Heart disease, and depression have been linked for years, So you are definitly not alone.
I would think not. I would also think that heart disease would be heavily linked to panic attacks as well (I can think of very little on a personal level any more traumatic than a massive MI) but I just don't see people living with the two crawling out of the woodwork with their own stories and how they manage on a daily basis.
Keep up with the program, find something to laugh about at least once a day, and spend some time with a pet & or out in nature if you can.
All very good advice, I think. I know I don't always follow all of it (well, the nature part anyway - a place I've always dearly loved). The pet? Well, my fat cat will have no part of being neglected - about his only strict demand. :) I did finally take (and was awarded) disability on the basis of the heart disease alone, and will readily admit it (both the heart disease and the disability) has affected my life in a very adverse fashion. But as bad as that has been, the Panic Disorder, in many ways, has been worse. I am, however, going to see the program through, and hope and pray that does help.

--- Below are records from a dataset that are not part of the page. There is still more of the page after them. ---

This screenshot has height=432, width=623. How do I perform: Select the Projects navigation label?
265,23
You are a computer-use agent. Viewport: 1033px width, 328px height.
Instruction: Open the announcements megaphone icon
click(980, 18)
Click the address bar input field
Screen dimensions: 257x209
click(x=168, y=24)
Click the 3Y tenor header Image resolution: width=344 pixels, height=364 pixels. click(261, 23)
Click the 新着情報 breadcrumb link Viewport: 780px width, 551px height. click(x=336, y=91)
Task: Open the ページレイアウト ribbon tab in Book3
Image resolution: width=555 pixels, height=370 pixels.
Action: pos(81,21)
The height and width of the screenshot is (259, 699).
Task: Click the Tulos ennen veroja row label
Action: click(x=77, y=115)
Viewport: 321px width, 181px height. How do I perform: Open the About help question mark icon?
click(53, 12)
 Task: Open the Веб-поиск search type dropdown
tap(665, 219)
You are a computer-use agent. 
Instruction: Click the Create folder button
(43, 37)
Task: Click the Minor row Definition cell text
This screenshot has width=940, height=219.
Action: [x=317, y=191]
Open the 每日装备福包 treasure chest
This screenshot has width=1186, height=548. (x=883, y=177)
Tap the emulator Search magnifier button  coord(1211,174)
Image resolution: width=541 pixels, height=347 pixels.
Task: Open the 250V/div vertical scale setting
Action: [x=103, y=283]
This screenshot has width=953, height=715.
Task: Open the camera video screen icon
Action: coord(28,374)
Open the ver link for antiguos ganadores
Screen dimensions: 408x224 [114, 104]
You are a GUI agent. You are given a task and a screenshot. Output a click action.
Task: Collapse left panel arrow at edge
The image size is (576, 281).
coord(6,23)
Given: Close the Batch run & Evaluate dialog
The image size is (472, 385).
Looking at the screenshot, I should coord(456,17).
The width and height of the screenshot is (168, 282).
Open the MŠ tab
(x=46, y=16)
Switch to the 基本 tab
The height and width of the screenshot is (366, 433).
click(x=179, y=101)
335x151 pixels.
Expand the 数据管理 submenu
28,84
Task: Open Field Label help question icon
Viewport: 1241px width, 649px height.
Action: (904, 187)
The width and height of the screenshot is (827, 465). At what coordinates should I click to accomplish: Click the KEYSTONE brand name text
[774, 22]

Once again, I do thank you for your reply.

Guest

Post by Guest » Sun Oct 05, 2008 5:21 am

I hope you are doing well. I am mid fourties and have just been diagnosed with potential heart disease. I am going for a second opinion next week. My attacks have always been like a heart attack. Now I am really worried because how do I tell the difference? I have a high stress job and work very hard to stay able to feel normal (whatever that is). Has any doctor every associated the anxiety and heart disease. I have read that the years of anxiety and stress do eventually have a physical effect. I am currently exerising and loosing some weight and watching my diet closely but have had an increase of anxiety since the potential heart problems have come up. I will keep you in my thoughts because like you, I have lots to live for and want to be here with my family.